■ **Texto**:
────────────────────
Todo comenzó con un estruendo. Tendría alrededor de 13 años y enganché en MTV uno de esos capítulos de Beavis & Butthead que sólo podías ver pasada la medianoche. Luego de un largo repertorio de videoclips de bandas de grunge o de metal, que se alternaban entre las acotaciones y risas retardadas de esa especie de deidades de la Generación X, en el televisor destartalado del dúo apareció un joven de cabello oxigenado y un ojo muerto que parecía un botón en el rostro de un espantapájaros. Detrás suyo se erigía, como un árbol seco, un guitarrista huesudo y andrógino con un mechón de pelo negrísimo que le tapaba la cara.

La canción era una balada, lo suficientemente plácida y sencilla como para que mis conocimientos de inglés de aquella época me permitieran entender de qué se trataba: el tuerto hablaba sobre una chica de la que estaba enamorado, una chica que era casi como un ángel, que flotaba como una pluma en un mundo hermoso. Para alguien que no era precisamente la persona más popular del liceo, empatizar con el registro trágico del enamorado no correspondido era fácil, pero en el mismo instante en que empezaba a construir en mi cabeza ese mapa mental, a poder adentrarme en aquel algodonoso sufrimiento y compartirlo, el pequeño espantapájaros cantó “desearía ser especial, vos sos tan especial” y, de la nada, la guitarra serenamente arpegiada del hombre-árbol explotó en una irrupción súbita de distorsión. Casi parecía que aquello hubiera sido un error, una especie de acople o saturación de la potencia que conectaba a los equipos de la presentación en vivo del video, pero tras el estruendo el joven se inflaba como un pez globo y gritaba “’cause I’m a creep / I’m a weirdo”. Detrás suyo, el guitarrista parecía haberse conectado a 220 watts y aporreaba su guitarra con un rasgueo tan frenético que desde el codo apenas podía verse un abanico formado de miles de antebrazos fantasmas. La canción volvía a entrar en un oasis de placidez, pero luego de un minuto volvía el estruendo. Beavis preguntaba por qué la canción no podía ser sólo la parte cool del estruendo, Butthead le respondía que si no tuviera la parte romántica apestosa, la parte buena no estaría tan bien. El nombre de la banda era Radiohead y en aquel momento, de pantuflas, a oscuras en el living de mi casa, no sabía que mi vida cambiaría.
────────────────────
■ **Listado mostrado**:
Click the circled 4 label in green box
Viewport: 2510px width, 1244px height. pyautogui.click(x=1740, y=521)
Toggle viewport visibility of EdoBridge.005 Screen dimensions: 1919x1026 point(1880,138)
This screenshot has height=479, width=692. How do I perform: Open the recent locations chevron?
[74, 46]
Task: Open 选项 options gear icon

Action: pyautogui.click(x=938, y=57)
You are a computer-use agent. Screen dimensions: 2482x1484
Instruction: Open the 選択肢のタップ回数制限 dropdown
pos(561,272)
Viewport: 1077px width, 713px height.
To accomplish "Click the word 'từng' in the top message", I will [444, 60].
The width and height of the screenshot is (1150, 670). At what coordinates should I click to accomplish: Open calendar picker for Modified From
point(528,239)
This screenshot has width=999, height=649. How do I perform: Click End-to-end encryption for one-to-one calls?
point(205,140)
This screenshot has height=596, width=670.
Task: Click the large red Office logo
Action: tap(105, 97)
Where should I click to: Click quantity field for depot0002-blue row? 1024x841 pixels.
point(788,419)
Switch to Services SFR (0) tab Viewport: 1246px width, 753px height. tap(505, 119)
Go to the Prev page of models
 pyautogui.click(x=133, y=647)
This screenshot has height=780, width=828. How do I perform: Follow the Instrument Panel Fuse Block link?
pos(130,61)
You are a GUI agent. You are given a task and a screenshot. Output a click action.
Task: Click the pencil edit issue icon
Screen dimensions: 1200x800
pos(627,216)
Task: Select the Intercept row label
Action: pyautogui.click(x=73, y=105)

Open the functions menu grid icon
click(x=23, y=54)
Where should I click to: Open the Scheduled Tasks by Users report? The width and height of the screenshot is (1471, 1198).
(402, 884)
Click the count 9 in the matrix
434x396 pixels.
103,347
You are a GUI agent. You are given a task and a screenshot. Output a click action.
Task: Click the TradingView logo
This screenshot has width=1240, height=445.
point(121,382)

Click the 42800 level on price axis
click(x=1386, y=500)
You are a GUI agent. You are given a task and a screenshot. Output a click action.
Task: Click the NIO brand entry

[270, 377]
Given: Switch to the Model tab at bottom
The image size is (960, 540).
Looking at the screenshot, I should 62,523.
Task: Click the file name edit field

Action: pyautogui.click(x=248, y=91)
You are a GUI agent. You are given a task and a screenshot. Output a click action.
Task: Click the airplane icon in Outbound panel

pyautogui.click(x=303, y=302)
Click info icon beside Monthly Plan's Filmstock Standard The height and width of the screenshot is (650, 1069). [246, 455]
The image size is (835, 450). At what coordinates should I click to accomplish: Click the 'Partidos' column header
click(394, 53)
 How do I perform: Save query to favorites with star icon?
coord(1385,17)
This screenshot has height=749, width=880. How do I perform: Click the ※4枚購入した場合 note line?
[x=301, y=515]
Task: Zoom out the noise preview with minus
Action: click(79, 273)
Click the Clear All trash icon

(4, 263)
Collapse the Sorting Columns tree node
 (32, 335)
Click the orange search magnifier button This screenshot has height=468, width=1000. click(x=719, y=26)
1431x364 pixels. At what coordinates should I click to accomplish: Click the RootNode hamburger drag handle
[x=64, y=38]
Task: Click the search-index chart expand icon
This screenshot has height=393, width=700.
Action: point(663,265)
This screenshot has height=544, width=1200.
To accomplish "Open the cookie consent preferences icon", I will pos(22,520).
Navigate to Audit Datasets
────────────────────
■ **Tareas a realizar**:
1 – Responde estas preguntas según el texto:
(a) ¿Cuántos años tenía, más o menos, quien cuenta la historia?
(b) ¿En qué canal vio el capítulo de Beavis & Butthead?
(c) ¿Qué le contesta Butthead a Beavis sobre la canción?
2 – Copia tal cual el tramo del texto que va desde "Todo comenzó con" hasta "tapaba la cara.".

■ **Respuestas por tarea**:
1 –
(a) Alrededor de 13 años.
(b) En MTV.
(c) Que si no tuviera la parte romántica apestosa, la parte buena no estaría tan bien.

2 –
Todo comenzó con un estruendo. Tendría alrededor de 13 años y enganché en MTV uno de esos capítulos de Beavis & Butthead que sólo podías ver pasada la medianoche. Luego de un largo repertorio de videoclips de bandas de grunge o de metal, que se alternaban entre las acotaciones y risas retardadas de esa especie de deidades de la Generación X, en el televisor destartalado del dúo apareció un joven de cabello oxigenado y un ojo muerto que parecía un botón en el rostro de un espantapájaros. Detrás suyo se erigía, como un árbol seco, un guitarrista huesudo y andrógino con un mechón de pelo negrísimo que le tapaba la cara.